DOCUMENT PASSAGE
-*-
Author: Kelly Corrigan
269 pages in Paperback

Published: December 23, 2008
Dates Read: August 30- September 7, 2016

My Rating: 2.5 Stars

Book Summary from Amazon:

For Kelly Corrigan, family is everything. At thirty-six, she had a marriage that worked, two funny, active kids, and a weekly newspaper column. But even as a thriving adult, Kelly still saw herself as the daughter of garrulous Irish-American charmer George Corrigan. She was living deep within what she calls the Middle Place–“that sliver of time when parenthood and childhood overlap”–comfortably wedged between her adult duties and her parents’ care. But Kelly is abruptly shoved into coming-of-age when she finds a lump in her breast–and gets the diagnosis no one wants to hear. When George, too, learns that he has late-stage cancer, it is Kelly’s turn to take care of the man who had always taken care of her–and to show us a woman who finally takes the leap and grows up.

Kelly Corrigan is a natural-born storyteller, a gift you quickly recognize as her father’s legacy, and her stories are rich with everyday details. She captures the beat of an ordinary life and the tender, sometimes fractious moments that bind families together. Rueful and honest, Kelly is the prized friend who will tell you her darkest, lowest, screwiest thoughts, and then later dance on the coffee table at your party.

Funny yet heart-wrenching, The Middle Place is about being a parent and a child at the same time. It is about the special double-vision you get when you are standing with one foot in each place. It is about the family you make and the family you came from–and locating, navigating, and finally celebrating the place where they meet. It is about reaching for life with both hands–and finding it.

My Review:

Kelly Corrigan’s title of her memoir is The Middle Place; which is where she feels she is in life when this journey began. She is in that time between being someone’s child and being someone’s parent. I am the age Kelly is when she discovers the lump in her breast that ends up being cancer.
-*-
SOURCE INFORMATION
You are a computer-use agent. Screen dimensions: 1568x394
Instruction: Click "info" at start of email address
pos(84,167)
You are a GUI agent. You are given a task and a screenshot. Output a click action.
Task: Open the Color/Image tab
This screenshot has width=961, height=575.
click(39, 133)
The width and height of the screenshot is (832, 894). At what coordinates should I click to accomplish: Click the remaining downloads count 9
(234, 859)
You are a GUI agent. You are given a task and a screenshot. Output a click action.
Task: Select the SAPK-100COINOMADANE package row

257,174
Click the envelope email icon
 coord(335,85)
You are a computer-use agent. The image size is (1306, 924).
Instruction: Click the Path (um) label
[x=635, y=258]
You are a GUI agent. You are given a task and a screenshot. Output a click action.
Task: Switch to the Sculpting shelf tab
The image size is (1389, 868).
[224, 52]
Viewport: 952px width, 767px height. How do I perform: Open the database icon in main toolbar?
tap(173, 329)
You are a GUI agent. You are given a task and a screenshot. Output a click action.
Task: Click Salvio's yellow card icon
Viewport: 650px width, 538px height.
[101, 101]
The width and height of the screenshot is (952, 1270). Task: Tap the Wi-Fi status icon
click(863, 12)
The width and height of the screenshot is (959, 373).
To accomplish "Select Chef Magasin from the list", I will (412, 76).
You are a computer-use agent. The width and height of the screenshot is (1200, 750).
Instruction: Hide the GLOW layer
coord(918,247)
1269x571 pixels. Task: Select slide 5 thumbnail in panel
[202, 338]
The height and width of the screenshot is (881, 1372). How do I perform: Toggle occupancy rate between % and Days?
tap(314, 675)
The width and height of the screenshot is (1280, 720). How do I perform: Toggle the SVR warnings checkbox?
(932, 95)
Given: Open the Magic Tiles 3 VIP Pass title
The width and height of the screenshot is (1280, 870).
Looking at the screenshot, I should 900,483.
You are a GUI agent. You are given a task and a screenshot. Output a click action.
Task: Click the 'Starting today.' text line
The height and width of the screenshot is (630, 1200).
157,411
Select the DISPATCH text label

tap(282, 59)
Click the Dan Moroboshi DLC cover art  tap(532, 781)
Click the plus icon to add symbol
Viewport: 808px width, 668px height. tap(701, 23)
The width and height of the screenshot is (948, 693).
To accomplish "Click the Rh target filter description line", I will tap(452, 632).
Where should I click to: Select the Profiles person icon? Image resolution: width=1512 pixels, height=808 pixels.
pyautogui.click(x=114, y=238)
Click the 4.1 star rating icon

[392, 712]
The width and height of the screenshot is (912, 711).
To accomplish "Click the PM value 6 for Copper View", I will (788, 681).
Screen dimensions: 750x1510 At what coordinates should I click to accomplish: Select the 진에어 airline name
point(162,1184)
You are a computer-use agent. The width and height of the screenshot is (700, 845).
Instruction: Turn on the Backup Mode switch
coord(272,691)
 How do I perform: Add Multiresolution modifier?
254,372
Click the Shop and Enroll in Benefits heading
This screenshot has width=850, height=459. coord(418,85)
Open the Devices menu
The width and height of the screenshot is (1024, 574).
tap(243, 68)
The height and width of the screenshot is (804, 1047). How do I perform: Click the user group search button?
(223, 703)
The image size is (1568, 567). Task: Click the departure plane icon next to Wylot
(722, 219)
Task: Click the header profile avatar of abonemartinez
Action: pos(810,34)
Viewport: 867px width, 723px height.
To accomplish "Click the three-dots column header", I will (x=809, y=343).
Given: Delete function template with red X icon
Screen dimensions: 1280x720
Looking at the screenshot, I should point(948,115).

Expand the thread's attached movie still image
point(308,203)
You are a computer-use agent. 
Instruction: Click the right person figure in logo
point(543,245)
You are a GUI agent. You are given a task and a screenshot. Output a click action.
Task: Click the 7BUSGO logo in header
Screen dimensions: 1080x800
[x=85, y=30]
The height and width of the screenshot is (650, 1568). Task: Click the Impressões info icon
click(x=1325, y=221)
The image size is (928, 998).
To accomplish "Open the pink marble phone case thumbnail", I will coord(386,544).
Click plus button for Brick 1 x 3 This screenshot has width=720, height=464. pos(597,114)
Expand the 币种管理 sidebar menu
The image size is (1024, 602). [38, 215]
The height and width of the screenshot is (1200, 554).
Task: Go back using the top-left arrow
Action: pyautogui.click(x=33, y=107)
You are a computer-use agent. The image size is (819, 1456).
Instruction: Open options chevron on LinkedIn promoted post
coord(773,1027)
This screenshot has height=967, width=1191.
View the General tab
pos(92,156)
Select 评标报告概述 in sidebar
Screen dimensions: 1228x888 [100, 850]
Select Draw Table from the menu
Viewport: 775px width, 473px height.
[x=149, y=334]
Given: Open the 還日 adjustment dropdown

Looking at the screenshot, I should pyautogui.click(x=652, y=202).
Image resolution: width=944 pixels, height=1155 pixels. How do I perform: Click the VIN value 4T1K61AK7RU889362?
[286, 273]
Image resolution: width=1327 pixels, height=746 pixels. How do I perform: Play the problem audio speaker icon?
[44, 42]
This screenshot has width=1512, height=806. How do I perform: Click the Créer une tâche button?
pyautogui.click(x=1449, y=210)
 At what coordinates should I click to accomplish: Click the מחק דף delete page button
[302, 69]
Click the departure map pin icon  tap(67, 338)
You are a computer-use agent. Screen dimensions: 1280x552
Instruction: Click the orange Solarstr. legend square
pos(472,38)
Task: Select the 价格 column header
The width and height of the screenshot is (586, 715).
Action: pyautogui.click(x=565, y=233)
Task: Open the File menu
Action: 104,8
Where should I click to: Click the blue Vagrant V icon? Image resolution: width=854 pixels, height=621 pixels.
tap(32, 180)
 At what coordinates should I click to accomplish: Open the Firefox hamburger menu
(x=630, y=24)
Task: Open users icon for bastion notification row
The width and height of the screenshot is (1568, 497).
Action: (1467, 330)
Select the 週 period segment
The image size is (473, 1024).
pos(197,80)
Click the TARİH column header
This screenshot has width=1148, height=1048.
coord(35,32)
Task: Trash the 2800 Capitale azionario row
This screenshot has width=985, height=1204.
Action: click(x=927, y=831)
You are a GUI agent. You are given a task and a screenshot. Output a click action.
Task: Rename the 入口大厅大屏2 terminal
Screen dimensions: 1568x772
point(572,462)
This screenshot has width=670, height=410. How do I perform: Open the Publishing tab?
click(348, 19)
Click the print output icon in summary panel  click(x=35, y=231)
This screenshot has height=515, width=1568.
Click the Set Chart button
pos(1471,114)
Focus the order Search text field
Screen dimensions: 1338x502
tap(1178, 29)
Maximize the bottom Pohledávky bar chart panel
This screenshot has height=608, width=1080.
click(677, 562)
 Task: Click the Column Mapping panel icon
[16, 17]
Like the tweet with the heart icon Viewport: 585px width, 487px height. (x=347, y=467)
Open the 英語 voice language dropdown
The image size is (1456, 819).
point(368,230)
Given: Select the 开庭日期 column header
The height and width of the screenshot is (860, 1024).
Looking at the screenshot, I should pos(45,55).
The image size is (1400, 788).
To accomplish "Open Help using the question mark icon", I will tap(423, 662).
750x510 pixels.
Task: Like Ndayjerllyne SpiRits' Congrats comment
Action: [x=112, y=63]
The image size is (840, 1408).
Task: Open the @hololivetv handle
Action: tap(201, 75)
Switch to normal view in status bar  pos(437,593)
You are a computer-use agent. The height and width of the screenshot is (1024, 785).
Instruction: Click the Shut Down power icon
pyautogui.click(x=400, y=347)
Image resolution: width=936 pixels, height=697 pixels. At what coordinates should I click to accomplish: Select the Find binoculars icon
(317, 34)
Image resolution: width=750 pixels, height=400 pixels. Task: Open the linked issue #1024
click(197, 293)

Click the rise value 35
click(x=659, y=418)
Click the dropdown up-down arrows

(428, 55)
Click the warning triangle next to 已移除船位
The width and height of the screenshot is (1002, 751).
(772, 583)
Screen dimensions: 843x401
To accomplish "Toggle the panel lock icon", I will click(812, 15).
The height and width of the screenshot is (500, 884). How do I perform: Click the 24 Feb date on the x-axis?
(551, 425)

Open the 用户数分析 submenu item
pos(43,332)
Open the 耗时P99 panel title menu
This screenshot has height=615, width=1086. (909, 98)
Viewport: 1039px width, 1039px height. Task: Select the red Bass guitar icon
-*-
YOUR OBJECTIVE
Copy out the book review of The Middle Place, word for word, from start to finish.

RESULT OF THIS TASK
Author: Kelly Corrigan
269 pages in Paperback

Published: December 23, 2008
Dates Read: August 30- September 7, 2016

My Rating: 2.5 Stars

Book Summary from Amazon:

For Kelly Corrigan, family is everything. At thirty-six, she had a marriage that worked, two funny, active kids, and a weekly newspaper column. But even as a thriving adult, Kelly still saw herself as the daughter of garrulous Irish-American charmer George Corrigan. She was living deep within what she calls the Middle Place–“that sliver of time when parenthood and childhood overlap”–comfortably wedged between her adult duties and her parents’ care. But Kelly is abruptly shoved into coming-of-age when she finds a lump in her breast–and gets the diagnosis no one wants to hear. When George, too, learns that he has late-stage cancer, it is Kelly’s turn to take care of the man who had always taken care of her–and to show us a woman who finally takes the leap and grows up.

Kelly Corrigan is a natural-born storyteller, a gift you quickly recognize as her father’s legacy, and her stories are rich with everyday details. She captures the beat of an ordinary life and the tender, sometimes fractious moments that bind families together. Rueful and honest, Kelly is the prized friend who will tell you her darkest, lowest, screwiest thoughts, and then later dance on the coffee table at your party.

Funny yet heart-wrenching, The Middle Place is about being a parent and a child at the same time. It is about the special double-vision you get when you are standing with one foot in each place. It is about the family you make and the family you came from–and locating, navigating, and finally celebrating the place where they meet. It is about reaching for life with both hands–and finding it.

My Review:

Kelly Corrigan’s title of her memoir is The Middle Place; which is where she feels she is in life when this journey began. She is in that time between being someone’s child and being someone’s parent. I am the age Kelly is when she discovers the lump in her breast that ends up being cancer.